Turns out (surprise, surprise) that the big banks had not the slightest intention of increasing their lending after receiving the huge federal handout for that ostensible purpose. Tsar Paulson simply scammed the ever-gullible citizens of the US into handing the biggest and most avaricious institutions in the country a little less than $2,300 per every man, woman, child and infant in the US -- so that they could resume business as usual: namely, letting the strong banks buy out the less-strong banks, by that means reducing the competition, thereby enabling the strong banks to have even more leverage over the ever-gullible citizens of the US who inadvertently empower them.

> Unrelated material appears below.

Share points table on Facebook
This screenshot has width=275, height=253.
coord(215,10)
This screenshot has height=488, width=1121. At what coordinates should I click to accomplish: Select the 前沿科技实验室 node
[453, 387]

Here are details, courtesy of Alan Nasser, professor emeritus of political economy and philosophy at The Evergreen State College in Olympia, Washington, writing in the pages of the Canadian site, Centre for Research on Globalisation. His report comes from Joe Nocera, economics reporter for the New York Times:
Nocera reported in Saturday's New York Times that he was able to gain access to a recording of an employee-only October 17 conference call by a top (unnamed) executive of JPMorgan Chase, the beneficiary of $25 billion of federal largesse.
At one point in the conference call, one participant asked whether the $25 billion will "change our strategic lending policy." One executive then proceeded to spill the beans: "What we do think is that this will help us to be a little bit more 'active' on the acquisition (leveraged buyouts) side as regards the (vulnerable) banks that are still struggling." (Translation: "Say what? Lend to folks up to their ears in debt already?! Do we look like morons?? You know as well as I that breakneck financial consolidation has been the name of the game since the early nineties. So have leveraged buyouts. The latter are normally accomplished with private money. But now we get to leverage our bank acquisitions with public money! Is this a sweet deal or is this a sweet deal?")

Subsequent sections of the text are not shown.